▸ **Teks yang Diberikan**

┌──

Direktur Utama Perum Bulog, Budi Waseso membeberkan bahwa total utang pokok yang dimiliki Bulog saat ini mencapai Rp 13 triliun. Utang tersebut digunakan untuk belanja penyediaan Cadangan Beras Pemerintah (CBP) sebesar 1 juta ton. (KumparanBisnis.com, 29/12/2021)

Pembelanjaan CBP dengan pinjaman utang dari Bank tersebut harus segera dibayar oleh pemerintah. Sebab jika tidak akan semakin banyak bunga yang akan ditanggung oleh Bulog. Utang dan bunga tersebut makin menggunung karena pemerintah belum membayar utang ke Bulog sebesar Rp 4,5 triliun. Utang tersebut berkaitan dengan penyediaan bantuan beras Pemberlakuan Pembatasan Kegiatan Masyarakat (PPKM) dan Bantuan Sosial Beras Sejahtera (Bansos Rastra).

└──

▸ **Bahan**
┌──

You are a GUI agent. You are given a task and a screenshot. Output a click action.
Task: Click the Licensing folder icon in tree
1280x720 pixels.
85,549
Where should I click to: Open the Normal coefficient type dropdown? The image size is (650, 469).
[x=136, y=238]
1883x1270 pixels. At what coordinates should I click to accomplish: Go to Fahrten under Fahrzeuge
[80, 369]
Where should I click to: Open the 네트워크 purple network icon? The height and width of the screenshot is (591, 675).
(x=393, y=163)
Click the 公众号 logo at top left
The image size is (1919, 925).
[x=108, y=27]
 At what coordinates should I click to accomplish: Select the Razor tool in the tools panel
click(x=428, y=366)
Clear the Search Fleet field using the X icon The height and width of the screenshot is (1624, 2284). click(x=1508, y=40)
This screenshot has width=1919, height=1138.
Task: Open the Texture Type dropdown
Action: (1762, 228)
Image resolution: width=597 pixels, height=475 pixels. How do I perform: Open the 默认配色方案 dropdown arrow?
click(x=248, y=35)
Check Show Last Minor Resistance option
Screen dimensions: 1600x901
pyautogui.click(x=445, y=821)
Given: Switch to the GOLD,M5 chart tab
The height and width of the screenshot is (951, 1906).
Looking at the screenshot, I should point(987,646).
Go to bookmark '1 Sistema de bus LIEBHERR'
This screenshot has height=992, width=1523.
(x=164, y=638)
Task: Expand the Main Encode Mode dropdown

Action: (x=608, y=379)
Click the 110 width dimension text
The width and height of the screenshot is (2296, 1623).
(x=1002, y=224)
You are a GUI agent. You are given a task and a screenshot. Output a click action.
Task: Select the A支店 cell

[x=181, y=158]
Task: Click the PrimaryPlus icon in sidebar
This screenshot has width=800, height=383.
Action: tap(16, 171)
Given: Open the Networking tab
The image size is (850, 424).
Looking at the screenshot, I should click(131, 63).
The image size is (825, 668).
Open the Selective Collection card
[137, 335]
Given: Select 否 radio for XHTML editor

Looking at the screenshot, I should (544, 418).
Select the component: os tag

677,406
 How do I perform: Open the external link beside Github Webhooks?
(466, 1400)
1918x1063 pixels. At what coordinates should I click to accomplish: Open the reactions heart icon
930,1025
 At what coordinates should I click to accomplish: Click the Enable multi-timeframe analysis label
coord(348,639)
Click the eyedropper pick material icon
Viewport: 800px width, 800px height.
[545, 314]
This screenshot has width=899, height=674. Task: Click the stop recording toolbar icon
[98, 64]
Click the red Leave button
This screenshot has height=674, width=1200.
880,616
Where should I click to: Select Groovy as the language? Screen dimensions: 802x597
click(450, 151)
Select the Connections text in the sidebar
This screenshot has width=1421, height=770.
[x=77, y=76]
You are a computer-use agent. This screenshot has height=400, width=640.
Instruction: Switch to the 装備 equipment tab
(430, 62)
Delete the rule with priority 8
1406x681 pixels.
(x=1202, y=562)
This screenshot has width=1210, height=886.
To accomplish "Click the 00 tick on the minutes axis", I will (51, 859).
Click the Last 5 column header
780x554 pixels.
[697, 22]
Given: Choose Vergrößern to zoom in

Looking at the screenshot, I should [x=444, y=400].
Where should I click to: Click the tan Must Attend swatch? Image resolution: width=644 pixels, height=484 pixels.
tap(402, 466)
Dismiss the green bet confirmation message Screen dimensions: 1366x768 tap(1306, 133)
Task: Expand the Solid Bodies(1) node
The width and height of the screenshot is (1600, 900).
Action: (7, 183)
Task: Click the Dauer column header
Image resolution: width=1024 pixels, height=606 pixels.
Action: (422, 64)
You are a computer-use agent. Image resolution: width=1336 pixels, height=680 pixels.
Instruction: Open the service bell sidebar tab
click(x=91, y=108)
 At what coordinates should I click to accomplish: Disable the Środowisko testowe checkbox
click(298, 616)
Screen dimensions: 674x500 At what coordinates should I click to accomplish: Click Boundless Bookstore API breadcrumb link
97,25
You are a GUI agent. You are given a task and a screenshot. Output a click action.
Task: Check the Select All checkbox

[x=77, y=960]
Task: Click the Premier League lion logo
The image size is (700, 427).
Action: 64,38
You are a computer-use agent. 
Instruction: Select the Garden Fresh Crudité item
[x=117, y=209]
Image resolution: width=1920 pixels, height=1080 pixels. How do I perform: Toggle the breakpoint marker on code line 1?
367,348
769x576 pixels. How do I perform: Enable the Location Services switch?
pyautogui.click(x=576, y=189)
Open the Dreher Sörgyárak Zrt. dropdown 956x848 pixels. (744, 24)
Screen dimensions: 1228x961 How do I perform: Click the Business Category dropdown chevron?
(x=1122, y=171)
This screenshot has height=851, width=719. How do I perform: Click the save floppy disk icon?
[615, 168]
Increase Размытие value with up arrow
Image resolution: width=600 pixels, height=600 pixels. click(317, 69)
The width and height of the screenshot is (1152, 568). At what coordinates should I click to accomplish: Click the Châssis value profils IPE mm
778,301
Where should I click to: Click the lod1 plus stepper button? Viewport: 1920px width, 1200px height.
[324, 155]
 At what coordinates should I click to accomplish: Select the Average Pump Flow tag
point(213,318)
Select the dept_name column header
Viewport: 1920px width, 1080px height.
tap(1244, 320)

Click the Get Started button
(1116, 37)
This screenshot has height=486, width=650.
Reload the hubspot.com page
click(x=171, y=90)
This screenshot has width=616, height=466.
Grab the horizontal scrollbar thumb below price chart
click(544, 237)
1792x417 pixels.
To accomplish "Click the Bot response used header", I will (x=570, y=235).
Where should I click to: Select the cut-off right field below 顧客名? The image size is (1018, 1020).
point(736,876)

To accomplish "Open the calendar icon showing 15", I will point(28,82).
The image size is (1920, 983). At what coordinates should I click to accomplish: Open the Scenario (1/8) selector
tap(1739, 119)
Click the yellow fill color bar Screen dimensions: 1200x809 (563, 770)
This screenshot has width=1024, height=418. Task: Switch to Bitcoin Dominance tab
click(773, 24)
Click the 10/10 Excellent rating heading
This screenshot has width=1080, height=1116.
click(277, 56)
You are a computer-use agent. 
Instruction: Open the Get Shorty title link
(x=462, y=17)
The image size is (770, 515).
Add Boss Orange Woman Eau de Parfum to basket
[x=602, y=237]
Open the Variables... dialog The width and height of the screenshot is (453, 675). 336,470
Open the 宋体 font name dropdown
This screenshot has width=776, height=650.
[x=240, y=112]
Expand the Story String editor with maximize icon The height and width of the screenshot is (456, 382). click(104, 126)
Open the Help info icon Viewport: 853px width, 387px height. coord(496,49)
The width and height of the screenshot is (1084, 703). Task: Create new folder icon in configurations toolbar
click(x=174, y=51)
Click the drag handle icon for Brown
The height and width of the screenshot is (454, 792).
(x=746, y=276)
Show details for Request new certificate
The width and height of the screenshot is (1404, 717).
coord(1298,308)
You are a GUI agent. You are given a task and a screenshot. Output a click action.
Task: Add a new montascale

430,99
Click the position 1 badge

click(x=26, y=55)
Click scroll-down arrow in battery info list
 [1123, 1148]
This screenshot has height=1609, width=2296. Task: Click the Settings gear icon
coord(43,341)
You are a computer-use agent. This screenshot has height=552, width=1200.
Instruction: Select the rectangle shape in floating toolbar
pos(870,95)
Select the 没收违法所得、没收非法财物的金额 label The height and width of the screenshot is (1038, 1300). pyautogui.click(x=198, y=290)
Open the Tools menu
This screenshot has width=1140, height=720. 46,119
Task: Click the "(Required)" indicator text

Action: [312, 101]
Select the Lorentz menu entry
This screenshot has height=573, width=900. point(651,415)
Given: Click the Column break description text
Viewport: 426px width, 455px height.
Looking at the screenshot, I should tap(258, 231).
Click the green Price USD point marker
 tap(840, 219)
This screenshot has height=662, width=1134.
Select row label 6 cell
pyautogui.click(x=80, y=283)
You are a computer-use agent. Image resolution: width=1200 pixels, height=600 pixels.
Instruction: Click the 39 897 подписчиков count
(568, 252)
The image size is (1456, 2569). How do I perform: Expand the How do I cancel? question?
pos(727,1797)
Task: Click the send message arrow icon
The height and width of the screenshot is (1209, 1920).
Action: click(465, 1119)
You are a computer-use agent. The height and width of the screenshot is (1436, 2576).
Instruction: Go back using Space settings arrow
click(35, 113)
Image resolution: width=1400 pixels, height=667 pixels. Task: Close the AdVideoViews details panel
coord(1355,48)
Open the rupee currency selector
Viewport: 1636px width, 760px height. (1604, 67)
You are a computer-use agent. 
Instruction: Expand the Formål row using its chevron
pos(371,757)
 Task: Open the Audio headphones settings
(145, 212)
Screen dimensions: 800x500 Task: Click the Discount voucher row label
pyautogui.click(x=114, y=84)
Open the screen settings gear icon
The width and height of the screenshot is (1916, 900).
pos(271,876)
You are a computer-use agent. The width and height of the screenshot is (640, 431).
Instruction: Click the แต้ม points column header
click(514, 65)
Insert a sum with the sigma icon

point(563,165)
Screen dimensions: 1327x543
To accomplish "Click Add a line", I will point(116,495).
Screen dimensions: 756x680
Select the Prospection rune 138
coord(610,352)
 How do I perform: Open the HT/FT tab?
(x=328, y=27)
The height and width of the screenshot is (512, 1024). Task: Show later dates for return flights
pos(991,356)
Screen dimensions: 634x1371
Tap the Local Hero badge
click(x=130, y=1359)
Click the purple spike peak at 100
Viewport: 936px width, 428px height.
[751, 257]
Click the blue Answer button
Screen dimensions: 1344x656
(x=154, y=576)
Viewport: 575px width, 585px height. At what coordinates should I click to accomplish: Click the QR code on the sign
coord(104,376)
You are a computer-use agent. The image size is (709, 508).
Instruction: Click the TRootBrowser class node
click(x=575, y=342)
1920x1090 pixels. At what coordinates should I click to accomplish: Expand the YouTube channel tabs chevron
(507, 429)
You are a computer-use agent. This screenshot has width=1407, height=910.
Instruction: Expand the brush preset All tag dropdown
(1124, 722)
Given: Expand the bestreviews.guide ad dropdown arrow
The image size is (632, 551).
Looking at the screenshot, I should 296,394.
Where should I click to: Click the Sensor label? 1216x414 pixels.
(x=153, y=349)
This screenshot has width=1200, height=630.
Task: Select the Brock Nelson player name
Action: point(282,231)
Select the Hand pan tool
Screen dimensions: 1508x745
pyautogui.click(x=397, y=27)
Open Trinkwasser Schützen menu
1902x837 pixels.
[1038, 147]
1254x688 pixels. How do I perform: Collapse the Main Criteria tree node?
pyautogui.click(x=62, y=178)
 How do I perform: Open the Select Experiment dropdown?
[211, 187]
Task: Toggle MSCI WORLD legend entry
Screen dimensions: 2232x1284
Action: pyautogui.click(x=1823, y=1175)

└──

Kembalikan bagian teks tentang utang Bulog yang dimulai dari "Direktur Utama Perum" dan berakhir pada "ton. (KumparanBisnis.com, 29/12/2021)", tanpa mengubah satu kata pun.

Direktur Utama Perum Bulog, Budi Waseso membeberkan bahwa total utang pokok yang dimiliki Bulog saat ini mencapai Rp 13 triliun. Utang tersebut digunakan untuk belanja penyediaan Cadangan Beras Pemerintah (CBP) sebesar 1 juta ton. (KumparanBisnis.com, 29/12/2021)